En 2021 and in 2022, reading was declared a “great national cause” by the President of the Republic, Emmanuel Macron. Today, we must go even further: reading must also become a “great cause” of the policy of welcoming refugees in France, and this from an early age!
Many studies show the importance of exposure to books in the cognitive development of children. Books develop language, memory and imagination. They awaken the senses, invite you to dream and stimulate creativity. They promote empathy and the ability to express emotions.
Direct consequence: inequalities in access to books at the earliest ages are the crucible of inequalities that will increase throughout life, during schooling, studies, professional life.
However, there are places in France where the lack of access to books is glaring, whereas it could be the most beneficial there: emergency accommodation centres, which take in more and more exiled children with their family. Due to a lack of resources and awareness of the public authorities on the issue, the supply of suitable books is almost non-existent.
However, books – and the necessary mediation that accompanies them – would be wonderful companions for exiled children on their first steps towards integration.

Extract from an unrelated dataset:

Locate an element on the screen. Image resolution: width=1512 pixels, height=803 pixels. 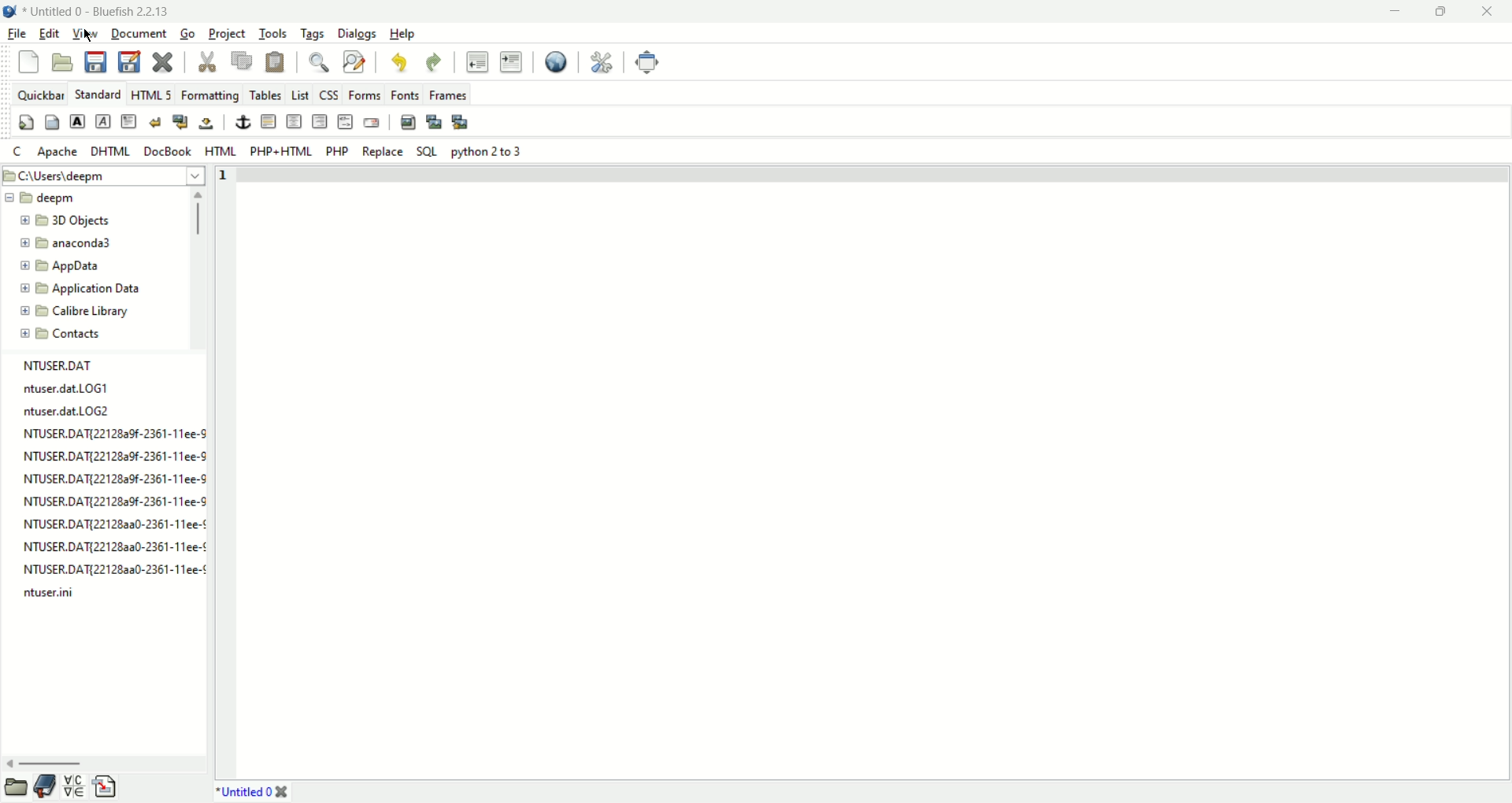
view in browser is located at coordinates (554, 61).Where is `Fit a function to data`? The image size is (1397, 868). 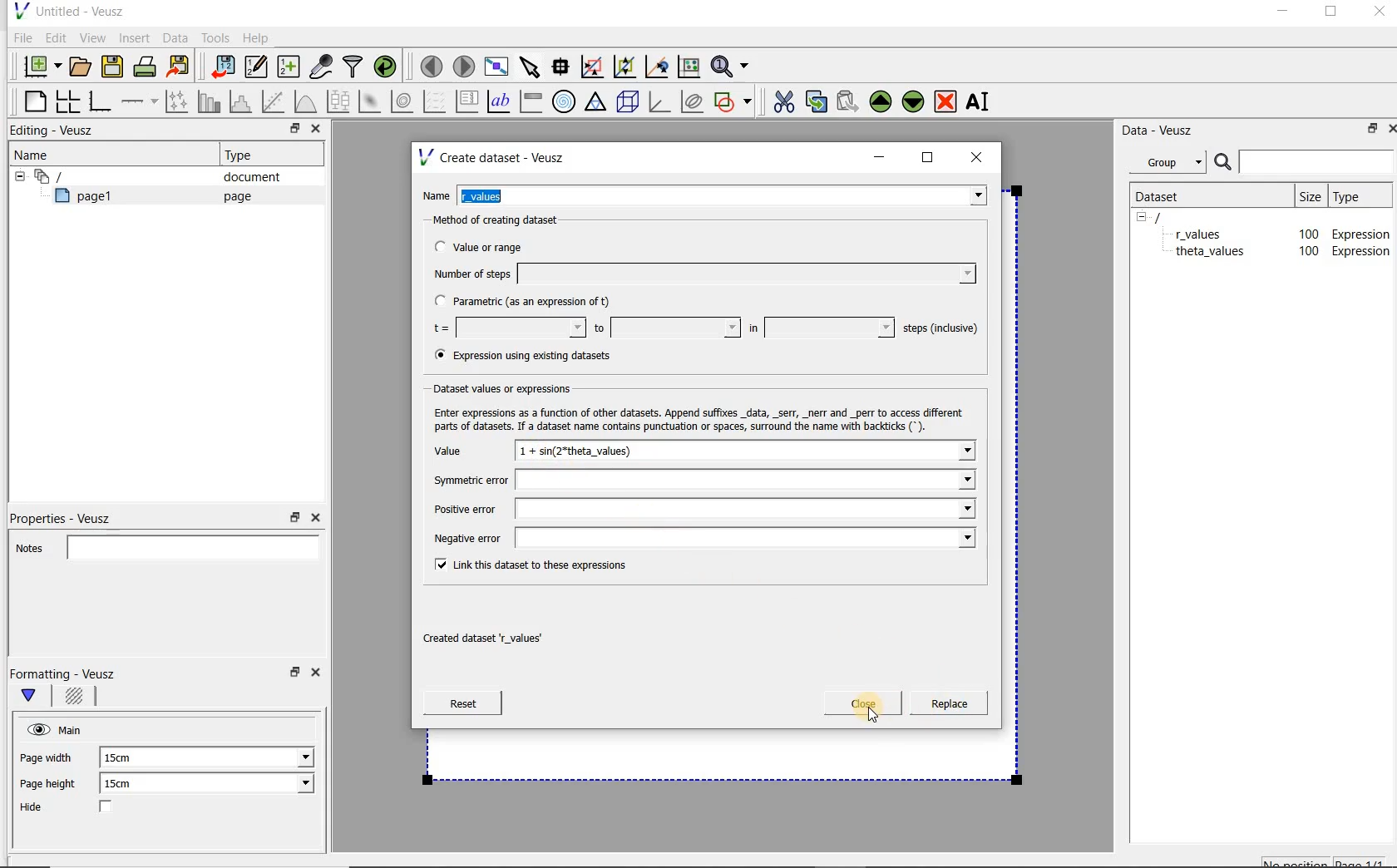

They would promote their learning of the host language while recreating the link with their mother tongue. They would help those most affected to overcome their traumas. They would change the lives of these young readers, and more broadly that of their families.
“We must better recognize and strengthen the role of public libraries, which are on the front line in welcoming exiled populations”
Because the book is a precious vector of inclusion, it is now essential to:
– create a reading area in each accommodation center in France;
– train mediators, volunteers, passionate readers to promote books in reception structures and arouse the desire to continue the adventure in the library and at school;
– support parents in setting up these suspended moments of family reading, so that they reproduce them in the intimate sphere;
– better recognize and strengthen the role of public libraries which are on the front line in welcoming exiled populations, but too often neglected by the public authorities in the construction of integration pathways.